You could put a list of the most significant goals in modern U.S. World Cup history on a postage stamp.

Which is why midfielder Landon Donovan’s extra-time shot that beat Algeria, 1-0, yesterday packed as much drama as it did relief.

Think Carlton Fisk in Game 6 of the 1975 World Series. Maybe Michael Jordan against Cleveland and Craig Ehlo in Game 5 of the 1989 NBA Playoffs.

Except that, well, this is U.S. soccer and in 80 years of hit and – mostly – miss Cup history, there has been no M.J. Hardly a Fisk, either. Does Bert Patenaude ring a bell?

After seemingly having as many goals disallowed as scored in this World Cup, the U.S. was marked for expulsion and beyond desperate for one that counted.

Apparently headed for its third draw of this Cup, the U. S. was fit to be, uh, tied, not to mention hungry for something – and somebody – to take over the match and capture imaginations.

And, Donovan’s decider, a quick-thinking tap to the back of the net, one minute into extra time, was all that. And plenty more, yanking the U.S. from the brink of the kind of deja vu disappointment suffered in 2006.

In the blur of time it took goalkeeper Tim Howard to blunt an Algerian shot, Donovan to purposefully drive the ball upfield on a rightside counterattack and slap in a rebound off a teammate’s foot, the 28-year-old Donovan became the triumphant face of homegrown soccer in ways we’ve never had.

Donovan became the leader we’d hoped to see and a personification of determination and resilience, picking up from where Claudio Reyna and Brian McBride left off.

With his own redemptive leap from 2006, Donovan advanced the U.S. into the round of 16, setting up a rematch Saturday with Ghana, the opponent that eliminated the U.S. in the last World Cup.

Historically, it provided the country’s first group victory since 1930. Basically, the U.S. contends for a Cup title about as often as Haley’s Comet makes an appearance.

All you need to know is that Babe Ruth dominated the national sporting landscape the last time this country saw a Cup final four, which could be part of what kept Patenaude, hero of the ’30 World Cup third place finish, off Wheaties boxes in the 1930s.
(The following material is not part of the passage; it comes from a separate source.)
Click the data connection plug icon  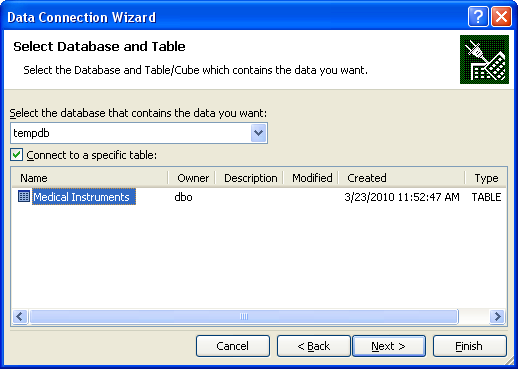coord(484,59)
So, yes, the U.S. was on rarefied ground as its members jubilantly piled high atop one another on the turf in Pretoria, South Africa, yesterday. Only twice in its previous seven Cup appearances, encompassing 76 well-spaced years, has the U.S. even gotten out of group play.

Until yesterday the most celebrated U.S. goal had been Joe Gaetjens’ so-called "miracle on grass" that beat highly regarded England, 1-0, in 1950. Not even that was enough to get the U.S. out of round one, however.

What Donovan and his team delivered yesterday was less a "miracle" and more a gritty vision of what U.S. soccer can be on the world’s biggest stage.

Especially when it has a gallant figure to lead them.